DIRECTION =>
Format as a JSON list of strings the lines between the one holding "This screenshot has height=589, width=1556." and the one holding "pyautogui.click(x=1224, y=164)", inclusive, with one string per line and any blank lines left out.

INPUT MATERIAL =>
----
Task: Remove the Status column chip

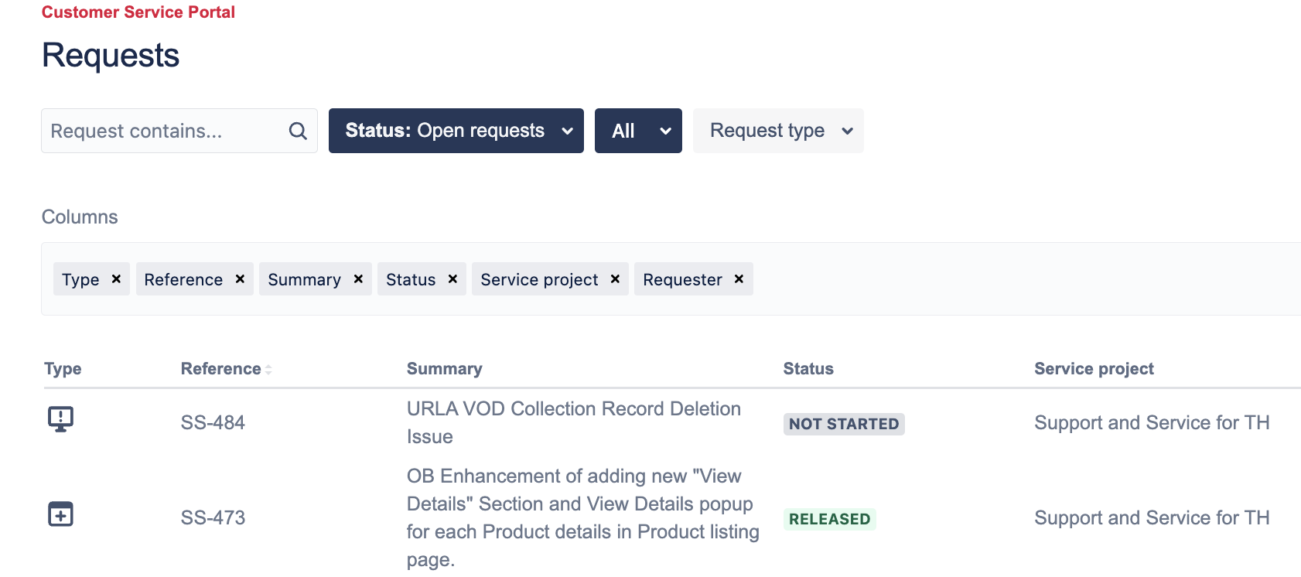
----
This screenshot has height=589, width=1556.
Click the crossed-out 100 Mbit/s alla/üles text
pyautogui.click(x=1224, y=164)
----
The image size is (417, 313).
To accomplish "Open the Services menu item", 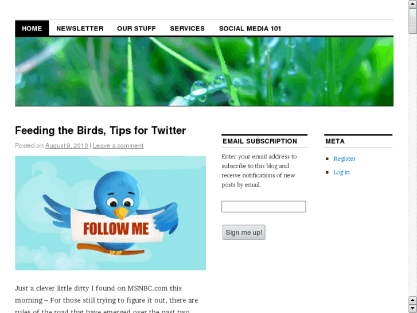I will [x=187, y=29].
----
RIGHT ANSWER =>
[
  "This screenshot has height=589, width=1556.",
  "Click the crossed-out 100 Mbit/s alla/üles text",
  "pyautogui.click(x=1224, y=164)"
]